Default chunk size divides iteration count by number of threads.

Performance

Static scheduling has the least overhead compared to other schedules.

Visual Representation

Default static schedule (≈n/4 per thread):
Thread 0: [===============]
Thread 1: [===============]
Thread 2: [===============]
Thread 3: [===============]

Static schedule with chunk size:
T0 T1 T2 T3 T0 T1 T2 T3 T0 T1 T2 ...

Example: Summation Over Triangular Area (Static)

!$omp parallel do &
!$omp private(i, j) shared(a) &
!$omp schedule(static, 100)
do j = 1, 1200
    do i = j + 1, 1200
        a(i,j) = func(i,j)
        a(j,i) = -a(i,j)
    enddo
enddo

Performance Comparison

  • Default static: maximum 7/16 of work area per thread

  • Static with chunk=100: maximum 5/16 of work area per thread

Trade-offs

  • Smaller chunks: better load balance

  • More chunks: larger overhead

Dynamic Scheduling

  1. Loop is split into work packages of chunk_size iterations

  2. Each thread requests a new work package once done with the current one

  3. Default chunk_size: 1 iteration

When to Use

Use dynamic scheduling when:

  • Work per iteration varies significantly

  • The pattern of work is unpredictable

Performance

  • Better load balance than static (for uneven work)

  • Higher overhead than static due to runtime work distribution

Example: Summation Over Triangular Area (Dynamic)

!$omp parallel do &
!$omp private(i, j) shared(a) &
!$omp schedule(dynamic, 100)
do j = 1, 1200
    do i = j + 1, 1200
        a(i,j) = func(i,j)
        a(j,i) = -a(i,j)
    enddo
enddo

Performance Comparison

  • Default static: maximum 7/16 of work area per thread

  • Dynamic with chunk=100: maximum ≈0.27 of work area per thread

Trade-offs

  • Better balance than static scheduling

  • Larger overhead than static scheduling

Guided Scheduling

Similar to dynamic, but with adaptive chunk sizes:

  1. Threads request new work packages once done

  2. Work package size is proportional to:

    (number of unassigned iterations) / (number of threads)
    
  3. Package size never smaller than chunk_size (unless last package)

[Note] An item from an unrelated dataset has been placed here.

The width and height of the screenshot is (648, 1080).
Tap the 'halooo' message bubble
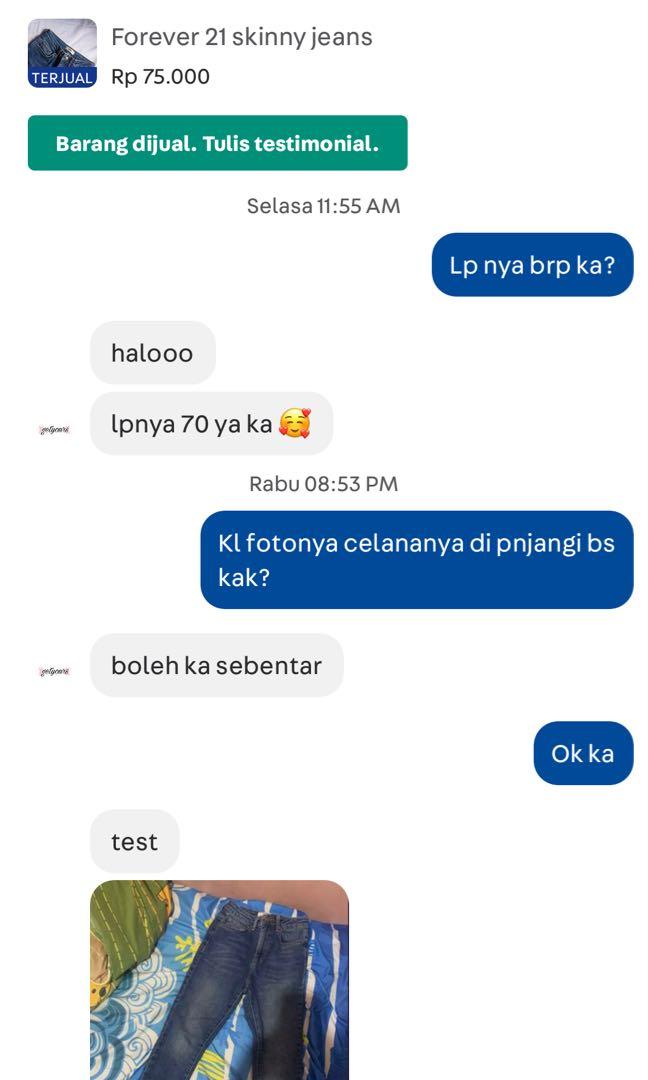(153, 353)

  4. Default chunk_size = 1

Purpose

The idea is to prevent expensive work packages at the end of the loop.

Performance

  • Starts with large chunks (low overhead)

  • Gradually decreases chunk size (better balance toward the end)

Schedules: Auto and Runtime

Auto Schedule

For auto, the implementation decides the scheduling strategy.

!$omp parallel do schedule(auto)

Runtime Schedule

For runtime, the schedule can be controlled at runtime:

Method 1: Using Function (OpenMP 3.0)

omp_set_schedule(omp_sched_static, 10);

Method 2: Using Environment Variable

Bash:

export OMP_SCHEDULE="guided,4"

C-shell:

setenv OMP_SCHEDULE "guided,4"

Warning

Do not specify chunk_size with auto or runtime in the directive itself.

Multiple Loop Parallelization

Simple Example with Nested Loops

Consider this nested loop structure:

do j = 1, 3
    do i = 1, 4
        a(i,j) = expensiveFunc(i,j)
    enddo
enddo

There are three basic options to parallelize nested loops. Which one is best depends on the specific situation.

Option 1: Distribute Outer Loop (Fortran)

!$omp parallel do
do j = 1, 3
    do i = 1, 4
        a(i,j) = expensiveFunc(i,j)
    enddo
enddo
  • Distributes the j-loop

  • Maximally 3 work packages

When to Use

Use when the outer loop has sufficient iterations for good load balance.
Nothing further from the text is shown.